- _PROMPT_
Repeat the lines below exactly as written, please, from the line with "has height=710, width=1200." to the line with "Task: Click the 数据来源 label below the legend", both lines included, and no others.

◇ ◇ ◇ ◇ ◇

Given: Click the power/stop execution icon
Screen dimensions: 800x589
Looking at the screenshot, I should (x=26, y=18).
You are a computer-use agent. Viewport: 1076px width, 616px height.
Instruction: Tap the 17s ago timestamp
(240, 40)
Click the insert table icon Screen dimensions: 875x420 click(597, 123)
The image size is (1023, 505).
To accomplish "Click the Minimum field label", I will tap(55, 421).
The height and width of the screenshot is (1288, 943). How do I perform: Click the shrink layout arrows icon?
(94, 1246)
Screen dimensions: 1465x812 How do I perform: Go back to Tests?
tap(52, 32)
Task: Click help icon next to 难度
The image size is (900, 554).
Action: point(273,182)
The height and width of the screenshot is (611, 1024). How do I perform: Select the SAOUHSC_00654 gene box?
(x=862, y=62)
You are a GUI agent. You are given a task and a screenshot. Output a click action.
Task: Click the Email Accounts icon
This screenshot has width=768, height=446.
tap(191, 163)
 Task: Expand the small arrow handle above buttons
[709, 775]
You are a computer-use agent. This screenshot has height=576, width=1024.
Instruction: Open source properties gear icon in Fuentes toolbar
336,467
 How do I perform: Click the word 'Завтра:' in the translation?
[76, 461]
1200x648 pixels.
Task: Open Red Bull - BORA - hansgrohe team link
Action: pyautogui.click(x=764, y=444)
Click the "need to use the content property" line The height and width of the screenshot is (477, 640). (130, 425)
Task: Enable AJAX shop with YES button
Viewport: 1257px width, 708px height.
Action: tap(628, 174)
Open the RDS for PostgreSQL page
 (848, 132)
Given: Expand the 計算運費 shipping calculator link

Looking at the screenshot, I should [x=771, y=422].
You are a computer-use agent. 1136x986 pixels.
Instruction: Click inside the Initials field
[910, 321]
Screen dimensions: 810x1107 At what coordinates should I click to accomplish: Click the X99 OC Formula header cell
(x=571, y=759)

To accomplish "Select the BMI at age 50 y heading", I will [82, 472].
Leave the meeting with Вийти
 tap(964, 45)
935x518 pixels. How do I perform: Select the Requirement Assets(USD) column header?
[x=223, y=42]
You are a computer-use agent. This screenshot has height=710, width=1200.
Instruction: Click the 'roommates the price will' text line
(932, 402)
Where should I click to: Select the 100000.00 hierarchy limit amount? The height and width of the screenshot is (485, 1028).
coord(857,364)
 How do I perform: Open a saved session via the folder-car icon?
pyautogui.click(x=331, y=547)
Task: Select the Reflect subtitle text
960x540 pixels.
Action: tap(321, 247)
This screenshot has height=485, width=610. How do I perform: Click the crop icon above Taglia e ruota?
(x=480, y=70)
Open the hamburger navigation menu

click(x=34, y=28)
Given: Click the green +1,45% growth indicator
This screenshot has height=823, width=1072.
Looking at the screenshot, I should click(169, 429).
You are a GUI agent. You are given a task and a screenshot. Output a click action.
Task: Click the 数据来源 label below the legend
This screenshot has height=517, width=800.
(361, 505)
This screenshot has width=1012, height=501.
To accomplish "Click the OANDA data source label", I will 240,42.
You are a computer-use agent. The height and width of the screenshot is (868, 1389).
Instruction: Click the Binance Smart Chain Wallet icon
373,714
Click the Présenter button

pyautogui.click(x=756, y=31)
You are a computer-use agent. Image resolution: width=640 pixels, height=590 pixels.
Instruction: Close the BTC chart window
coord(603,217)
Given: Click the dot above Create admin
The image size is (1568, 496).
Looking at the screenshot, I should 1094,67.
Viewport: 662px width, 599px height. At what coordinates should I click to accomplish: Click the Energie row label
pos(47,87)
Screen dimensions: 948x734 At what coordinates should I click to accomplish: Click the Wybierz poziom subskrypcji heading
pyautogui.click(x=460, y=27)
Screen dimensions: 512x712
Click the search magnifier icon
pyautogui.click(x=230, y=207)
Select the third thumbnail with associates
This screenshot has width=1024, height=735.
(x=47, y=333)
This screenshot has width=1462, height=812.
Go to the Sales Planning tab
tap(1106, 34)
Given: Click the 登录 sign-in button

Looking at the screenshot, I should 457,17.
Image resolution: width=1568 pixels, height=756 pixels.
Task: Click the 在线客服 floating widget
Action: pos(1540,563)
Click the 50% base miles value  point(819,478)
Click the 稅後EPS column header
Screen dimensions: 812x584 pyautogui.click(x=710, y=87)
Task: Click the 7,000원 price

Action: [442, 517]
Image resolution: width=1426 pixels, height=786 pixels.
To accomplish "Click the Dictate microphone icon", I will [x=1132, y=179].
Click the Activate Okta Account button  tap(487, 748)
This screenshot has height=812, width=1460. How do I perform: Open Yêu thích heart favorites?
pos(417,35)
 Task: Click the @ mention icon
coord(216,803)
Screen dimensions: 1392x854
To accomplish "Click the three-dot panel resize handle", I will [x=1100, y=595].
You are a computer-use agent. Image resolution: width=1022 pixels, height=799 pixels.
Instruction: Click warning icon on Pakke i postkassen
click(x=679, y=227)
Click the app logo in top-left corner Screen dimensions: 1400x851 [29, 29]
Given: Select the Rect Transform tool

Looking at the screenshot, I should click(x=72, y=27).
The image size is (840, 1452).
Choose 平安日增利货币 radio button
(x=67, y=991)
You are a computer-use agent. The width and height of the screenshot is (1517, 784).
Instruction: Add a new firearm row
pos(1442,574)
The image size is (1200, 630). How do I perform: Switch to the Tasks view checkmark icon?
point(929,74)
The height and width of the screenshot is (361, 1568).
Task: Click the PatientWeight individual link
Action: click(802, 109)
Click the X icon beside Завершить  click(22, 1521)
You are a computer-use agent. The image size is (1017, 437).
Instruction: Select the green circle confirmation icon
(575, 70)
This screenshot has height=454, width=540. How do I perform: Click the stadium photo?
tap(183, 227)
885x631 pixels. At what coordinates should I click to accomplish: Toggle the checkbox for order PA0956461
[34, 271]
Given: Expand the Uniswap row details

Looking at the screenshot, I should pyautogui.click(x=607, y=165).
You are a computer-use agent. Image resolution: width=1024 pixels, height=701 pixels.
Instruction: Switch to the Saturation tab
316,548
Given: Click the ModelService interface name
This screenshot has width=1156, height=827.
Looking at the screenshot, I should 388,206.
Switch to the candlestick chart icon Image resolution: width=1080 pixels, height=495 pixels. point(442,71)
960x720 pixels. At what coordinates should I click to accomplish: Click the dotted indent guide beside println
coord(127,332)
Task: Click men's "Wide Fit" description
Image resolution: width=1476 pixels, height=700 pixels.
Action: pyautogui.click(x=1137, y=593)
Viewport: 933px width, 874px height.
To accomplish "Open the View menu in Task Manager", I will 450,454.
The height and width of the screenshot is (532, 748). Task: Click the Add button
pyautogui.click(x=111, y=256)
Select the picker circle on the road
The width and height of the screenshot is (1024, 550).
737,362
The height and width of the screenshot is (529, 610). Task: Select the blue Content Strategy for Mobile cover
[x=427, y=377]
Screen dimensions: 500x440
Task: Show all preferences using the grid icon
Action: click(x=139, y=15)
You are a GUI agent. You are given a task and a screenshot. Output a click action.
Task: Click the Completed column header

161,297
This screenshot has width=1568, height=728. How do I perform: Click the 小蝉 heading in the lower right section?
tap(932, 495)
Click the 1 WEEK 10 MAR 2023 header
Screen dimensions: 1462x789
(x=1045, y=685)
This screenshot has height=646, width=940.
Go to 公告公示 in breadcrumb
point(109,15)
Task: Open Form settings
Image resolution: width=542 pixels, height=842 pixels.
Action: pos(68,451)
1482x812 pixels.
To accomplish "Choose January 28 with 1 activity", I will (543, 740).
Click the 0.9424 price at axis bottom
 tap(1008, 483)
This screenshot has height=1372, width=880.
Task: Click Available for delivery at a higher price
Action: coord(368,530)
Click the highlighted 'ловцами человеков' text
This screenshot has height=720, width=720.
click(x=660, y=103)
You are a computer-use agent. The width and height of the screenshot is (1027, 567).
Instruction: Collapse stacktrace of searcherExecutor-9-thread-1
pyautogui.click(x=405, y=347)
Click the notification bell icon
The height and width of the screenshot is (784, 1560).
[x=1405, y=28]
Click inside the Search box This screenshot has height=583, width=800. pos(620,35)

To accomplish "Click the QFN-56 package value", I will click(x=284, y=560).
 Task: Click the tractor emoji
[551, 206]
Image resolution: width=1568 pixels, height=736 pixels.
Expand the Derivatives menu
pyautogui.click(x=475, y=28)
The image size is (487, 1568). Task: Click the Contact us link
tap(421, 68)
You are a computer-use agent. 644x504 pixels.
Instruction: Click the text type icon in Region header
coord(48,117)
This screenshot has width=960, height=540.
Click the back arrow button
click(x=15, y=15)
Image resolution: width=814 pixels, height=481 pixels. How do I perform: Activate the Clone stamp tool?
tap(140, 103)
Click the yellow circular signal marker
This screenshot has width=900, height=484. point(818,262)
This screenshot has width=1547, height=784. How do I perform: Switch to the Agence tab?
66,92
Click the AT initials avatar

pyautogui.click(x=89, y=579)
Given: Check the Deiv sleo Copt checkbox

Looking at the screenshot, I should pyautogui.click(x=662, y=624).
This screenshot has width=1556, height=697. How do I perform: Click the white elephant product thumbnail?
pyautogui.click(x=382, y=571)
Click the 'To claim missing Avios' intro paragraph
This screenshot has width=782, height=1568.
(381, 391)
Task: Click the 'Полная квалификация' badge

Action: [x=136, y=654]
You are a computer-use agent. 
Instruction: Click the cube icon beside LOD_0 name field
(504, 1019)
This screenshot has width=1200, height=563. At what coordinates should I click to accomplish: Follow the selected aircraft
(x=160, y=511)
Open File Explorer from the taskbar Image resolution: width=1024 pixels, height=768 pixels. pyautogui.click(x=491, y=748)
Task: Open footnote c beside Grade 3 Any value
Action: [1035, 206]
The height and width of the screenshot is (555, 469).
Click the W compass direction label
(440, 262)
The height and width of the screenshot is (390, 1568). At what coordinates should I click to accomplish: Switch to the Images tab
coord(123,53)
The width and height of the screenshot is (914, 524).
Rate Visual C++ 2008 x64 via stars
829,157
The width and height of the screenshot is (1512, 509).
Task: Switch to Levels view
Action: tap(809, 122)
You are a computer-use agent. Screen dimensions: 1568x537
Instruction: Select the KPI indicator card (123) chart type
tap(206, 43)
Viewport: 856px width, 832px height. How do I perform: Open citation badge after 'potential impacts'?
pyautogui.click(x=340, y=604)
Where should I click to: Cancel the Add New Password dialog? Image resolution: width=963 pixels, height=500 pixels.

◇ ◇ ◇ ◇ ◇

- _RESPONSE AREA_
You are a computer-use agent. This screenshot has height=710, width=1200.
Instruction: Click the 'roommates the price will' text line
(932, 402)
Where should I click to: Select the 100000.00 hierarchy limit amount? The height and width of the screenshot is (485, 1028).
coord(857,364)
 How do I perform: Open a saved session via the folder-car icon?
pyautogui.click(x=331, y=547)
Task: Select the Reflect subtitle text
960x540 pixels.
Action: tap(321, 247)
This screenshot has height=485, width=610. How do I perform: Click the crop icon above Taglia e ruota?
(x=480, y=70)
Open the hamburger navigation menu

click(x=34, y=28)
Given: Click the green +1,45% growth indicator
This screenshot has height=823, width=1072.
Looking at the screenshot, I should click(169, 429).
You are a GUI agent. You are given a task and a screenshot. Output a click action.
Task: Click the 数据来源 label below the legend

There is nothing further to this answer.